There were in the house two little cousins, younger than F., taken care of exclusively by a very sweet mother, and this gave him the most desirable social intercourse and play that took the place of our discourses at the right moment, and called into action very sweet traits of character. My weekly visit of a day or two was a great affair to the children. I told them stories, innumerable variations of The Story without an End, and of Pilgrim's Progress, modified to their infant minds. I always repeated the stories in precisely the same words (which is a great point in telling stories to children, and impresses them on the memory), and they became very familiar with the ends of my paragraphs, and would take them from my lips, and repeat them as a chorus. Thus when I had got Pilgrim laid away in the upper chamber of the House Beautiful, whose white draperies I minutely described, they would all interrupt me, and sing out, "And the name of that chamber was Peace." So of the last words of other paragraphs that I purposely made epigrammatic.

The substantial character of the child's piety and sense of immortality, which I have described as bubbling up at the name Heavenly Father, spoken at the right time, and in the right way, was exhibited unmistakably in his after life, and began to express itself at once in his association with his little cousins, which proved a very timely thing for him, bringing out his moral character by means of what he constantly did to make them happy, and keep them good, but he never said anything to them about the Heavenly Father. That subject seemed reserved for me.

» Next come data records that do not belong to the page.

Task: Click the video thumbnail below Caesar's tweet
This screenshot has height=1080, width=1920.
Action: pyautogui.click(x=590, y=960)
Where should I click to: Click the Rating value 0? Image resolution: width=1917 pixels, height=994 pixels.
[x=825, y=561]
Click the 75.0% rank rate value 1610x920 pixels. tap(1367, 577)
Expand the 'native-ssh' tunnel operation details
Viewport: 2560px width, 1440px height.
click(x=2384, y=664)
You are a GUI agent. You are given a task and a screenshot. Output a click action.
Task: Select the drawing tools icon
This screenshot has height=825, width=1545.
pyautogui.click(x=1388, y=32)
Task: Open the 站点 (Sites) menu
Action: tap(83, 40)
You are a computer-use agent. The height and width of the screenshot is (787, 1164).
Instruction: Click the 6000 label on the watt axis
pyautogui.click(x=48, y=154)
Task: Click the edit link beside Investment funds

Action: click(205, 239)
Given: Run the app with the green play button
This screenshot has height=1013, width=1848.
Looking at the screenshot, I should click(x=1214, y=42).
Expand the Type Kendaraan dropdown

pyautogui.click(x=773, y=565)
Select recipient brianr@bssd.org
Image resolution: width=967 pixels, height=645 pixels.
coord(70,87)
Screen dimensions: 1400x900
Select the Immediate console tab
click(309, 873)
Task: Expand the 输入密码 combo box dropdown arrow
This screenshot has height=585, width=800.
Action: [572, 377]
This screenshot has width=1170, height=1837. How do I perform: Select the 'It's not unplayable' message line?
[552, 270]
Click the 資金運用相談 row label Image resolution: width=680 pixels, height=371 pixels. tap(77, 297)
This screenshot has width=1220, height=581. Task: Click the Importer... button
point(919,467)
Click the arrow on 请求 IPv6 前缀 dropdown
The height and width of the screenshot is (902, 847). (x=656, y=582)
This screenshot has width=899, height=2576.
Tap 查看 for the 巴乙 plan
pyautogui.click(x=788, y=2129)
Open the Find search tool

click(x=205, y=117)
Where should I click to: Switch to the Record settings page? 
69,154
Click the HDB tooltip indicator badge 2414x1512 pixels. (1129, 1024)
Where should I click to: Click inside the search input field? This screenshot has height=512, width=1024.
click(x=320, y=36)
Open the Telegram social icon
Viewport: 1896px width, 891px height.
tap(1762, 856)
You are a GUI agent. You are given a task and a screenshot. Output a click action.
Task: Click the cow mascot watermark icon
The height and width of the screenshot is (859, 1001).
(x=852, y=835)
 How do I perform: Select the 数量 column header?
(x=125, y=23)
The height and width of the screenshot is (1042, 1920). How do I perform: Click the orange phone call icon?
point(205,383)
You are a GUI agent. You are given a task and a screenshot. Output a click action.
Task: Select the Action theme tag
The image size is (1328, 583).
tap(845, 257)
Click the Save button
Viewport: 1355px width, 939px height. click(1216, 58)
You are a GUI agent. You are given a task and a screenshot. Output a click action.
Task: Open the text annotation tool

It was amusing to see how fatherly he was to the little one, and he continued this fatherly manner all his after life to all the children with whom he came in contact, and even during his childhood it was singularly unmixed with any tyranny or managing spirit. He would play as they wanted to with them. He seemed to be drawn to children because he could so easily understand their innocence, and make them happy by his companionship, and because he enjoyed them.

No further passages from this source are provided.